Collected data entries:
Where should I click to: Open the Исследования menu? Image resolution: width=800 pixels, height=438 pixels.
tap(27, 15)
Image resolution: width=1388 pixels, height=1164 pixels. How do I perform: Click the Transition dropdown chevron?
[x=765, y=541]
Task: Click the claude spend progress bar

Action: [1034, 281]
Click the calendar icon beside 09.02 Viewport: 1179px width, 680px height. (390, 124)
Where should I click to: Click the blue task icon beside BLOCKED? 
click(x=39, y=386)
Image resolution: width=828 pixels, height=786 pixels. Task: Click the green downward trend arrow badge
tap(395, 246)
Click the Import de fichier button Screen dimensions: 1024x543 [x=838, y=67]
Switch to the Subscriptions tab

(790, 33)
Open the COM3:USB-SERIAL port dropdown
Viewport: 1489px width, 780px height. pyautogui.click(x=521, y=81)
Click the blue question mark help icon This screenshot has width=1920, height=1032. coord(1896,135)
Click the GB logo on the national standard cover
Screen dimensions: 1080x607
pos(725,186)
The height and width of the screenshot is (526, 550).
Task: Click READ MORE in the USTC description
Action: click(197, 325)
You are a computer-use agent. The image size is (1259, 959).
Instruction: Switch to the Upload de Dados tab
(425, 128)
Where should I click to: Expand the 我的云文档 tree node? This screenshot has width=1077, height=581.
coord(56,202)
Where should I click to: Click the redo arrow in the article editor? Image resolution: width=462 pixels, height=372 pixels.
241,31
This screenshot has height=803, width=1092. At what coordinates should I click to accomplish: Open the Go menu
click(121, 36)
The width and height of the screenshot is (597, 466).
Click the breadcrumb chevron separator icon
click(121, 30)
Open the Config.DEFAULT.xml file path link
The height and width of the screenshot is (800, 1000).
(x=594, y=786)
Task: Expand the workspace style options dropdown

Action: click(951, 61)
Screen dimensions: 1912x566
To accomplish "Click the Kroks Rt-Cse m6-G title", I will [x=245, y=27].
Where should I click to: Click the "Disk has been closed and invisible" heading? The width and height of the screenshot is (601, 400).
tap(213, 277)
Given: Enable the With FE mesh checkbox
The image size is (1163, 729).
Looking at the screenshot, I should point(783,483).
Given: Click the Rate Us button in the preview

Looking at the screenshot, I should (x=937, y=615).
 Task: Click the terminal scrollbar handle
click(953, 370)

## [TASK DESCRIPTION]
Only these lines should appear in the reply: the one containing "Given: Enable the With FE mesh checkbox", the last line of the data, and all lines between them, each copied exactly.

## [ANSWER SPACE]
Given: Enable the With FE mesh checkbox
The image size is (1163, 729).
Looking at the screenshot, I should point(783,483).
Given: Click the Rate Us button in the preview

Looking at the screenshot, I should (x=937, y=615).
 Task: Click the terminal scrollbar handle
click(953, 370)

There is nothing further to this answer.